## [PROVIDED INFORMATION]

.....

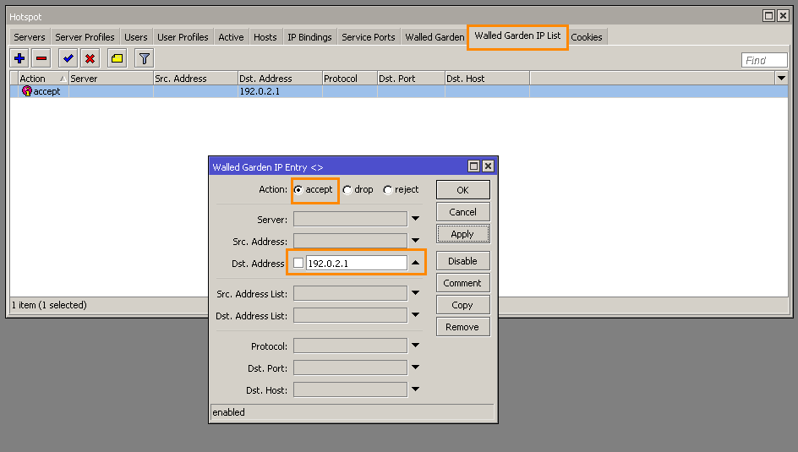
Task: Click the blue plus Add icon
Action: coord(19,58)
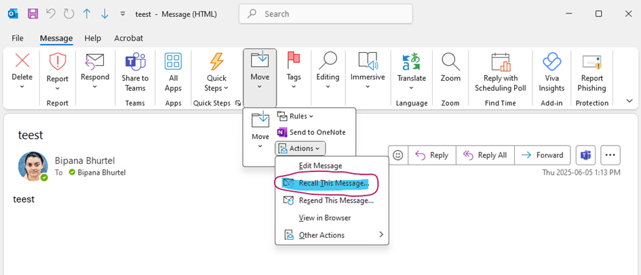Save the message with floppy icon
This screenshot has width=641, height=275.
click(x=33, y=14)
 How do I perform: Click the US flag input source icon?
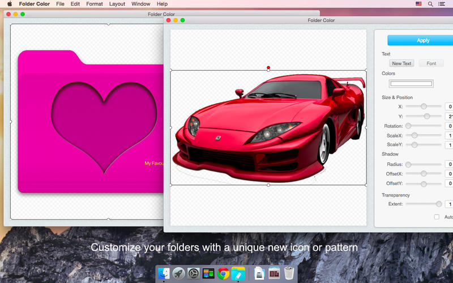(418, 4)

.....

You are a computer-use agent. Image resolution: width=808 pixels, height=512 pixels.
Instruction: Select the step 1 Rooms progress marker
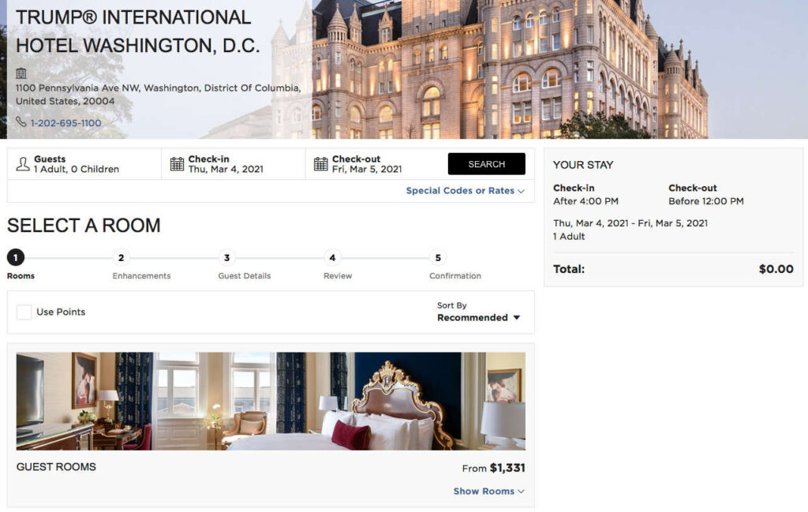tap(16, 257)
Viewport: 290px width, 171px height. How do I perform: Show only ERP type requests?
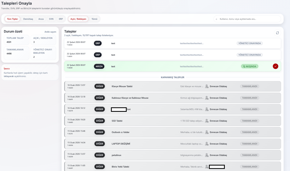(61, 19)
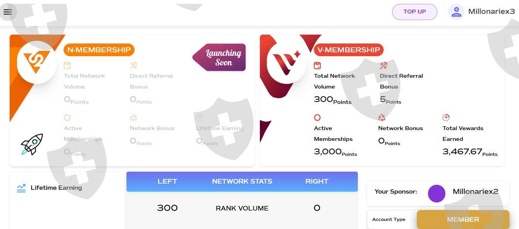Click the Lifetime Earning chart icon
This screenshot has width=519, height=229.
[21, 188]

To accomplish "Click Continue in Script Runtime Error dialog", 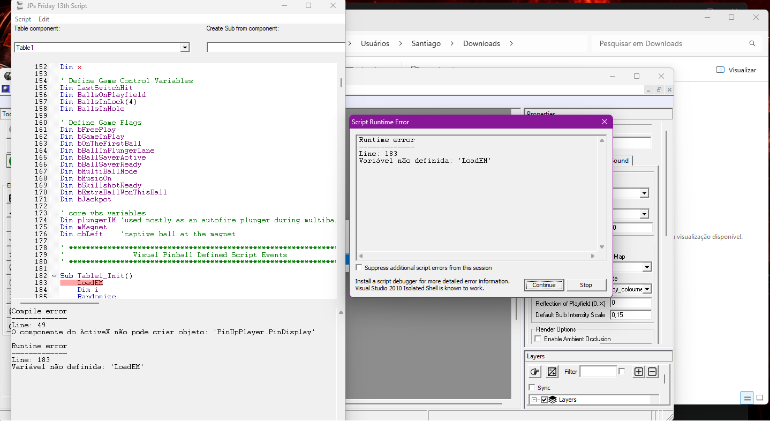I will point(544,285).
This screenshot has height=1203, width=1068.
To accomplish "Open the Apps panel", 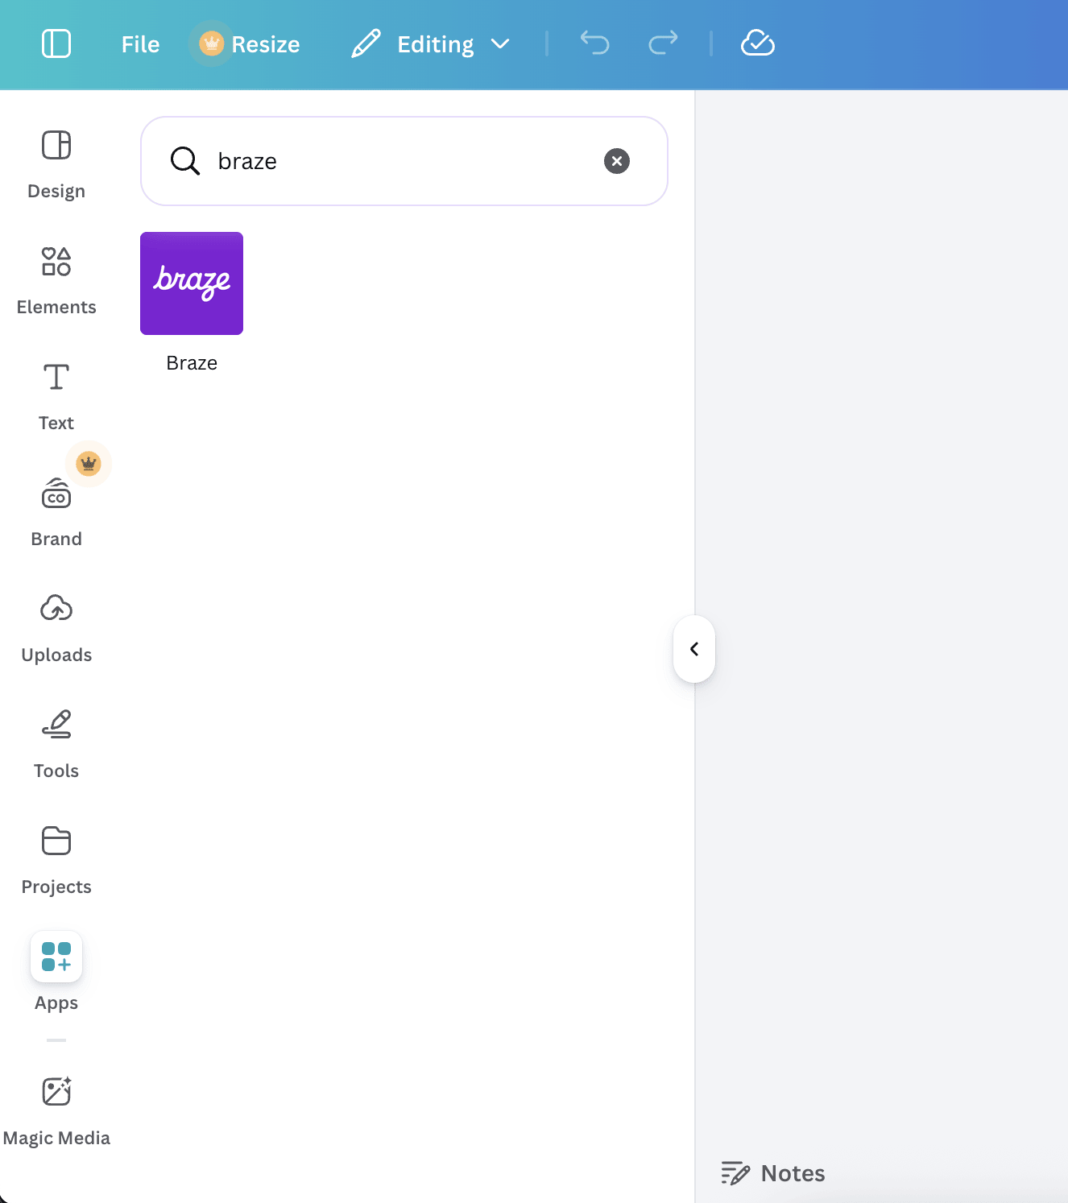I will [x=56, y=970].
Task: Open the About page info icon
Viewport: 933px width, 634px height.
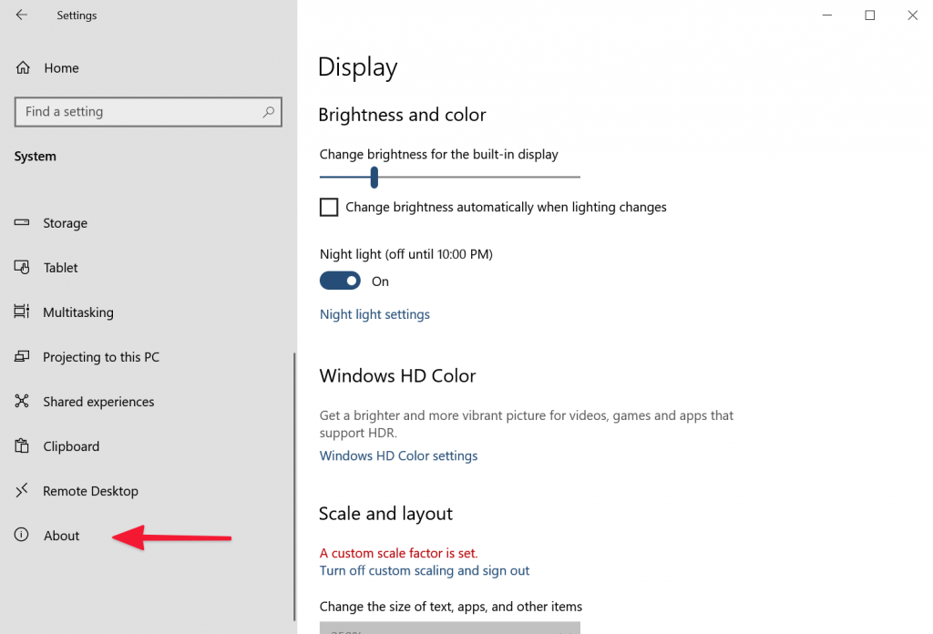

.....

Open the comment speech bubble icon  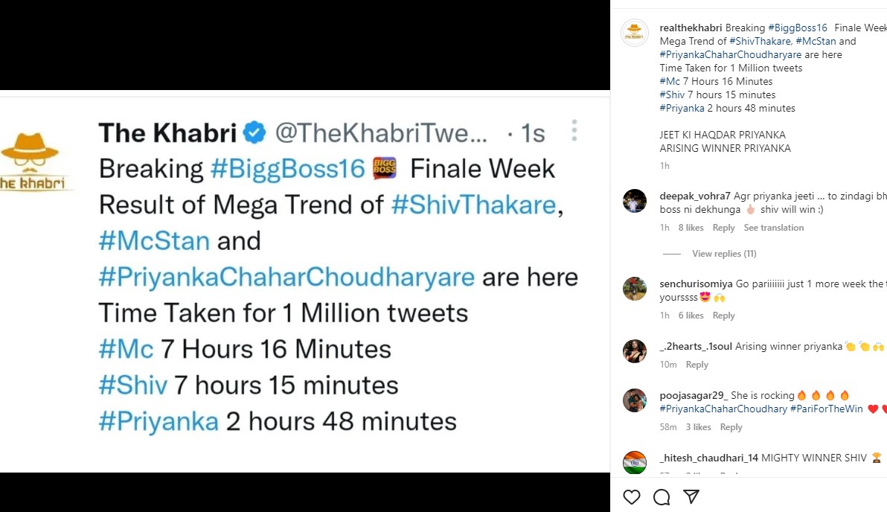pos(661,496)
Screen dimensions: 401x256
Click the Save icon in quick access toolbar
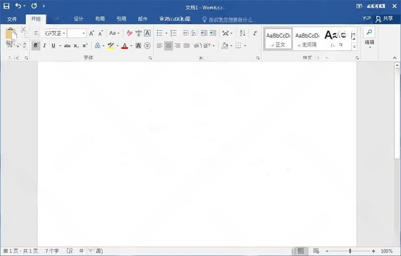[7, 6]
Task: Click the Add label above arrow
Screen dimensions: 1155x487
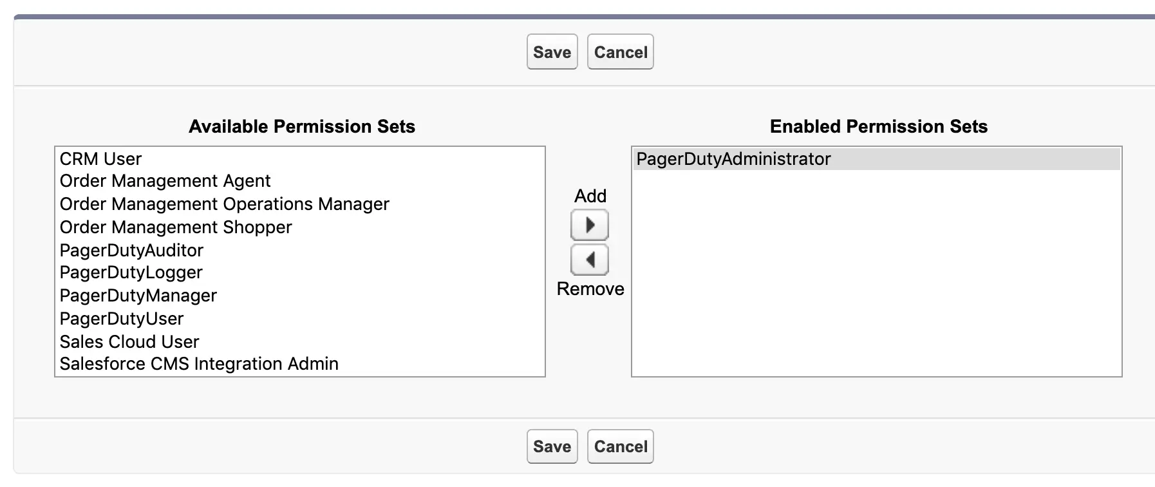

.....

## [THE TASK]
What you write must match the listing exactly, from the line with "Screen dimensions: 401x256" up to and including the line with "Screen dimensions: 1155x487". Pictures stay out.

## [RESULT FOR THIS EXERCISE]
Screen dimensions: 401x256
Click the Save icon in quick access toolbar
[7, 6]
Task: Click the Add label above arrow
Screen dimensions: 1155x487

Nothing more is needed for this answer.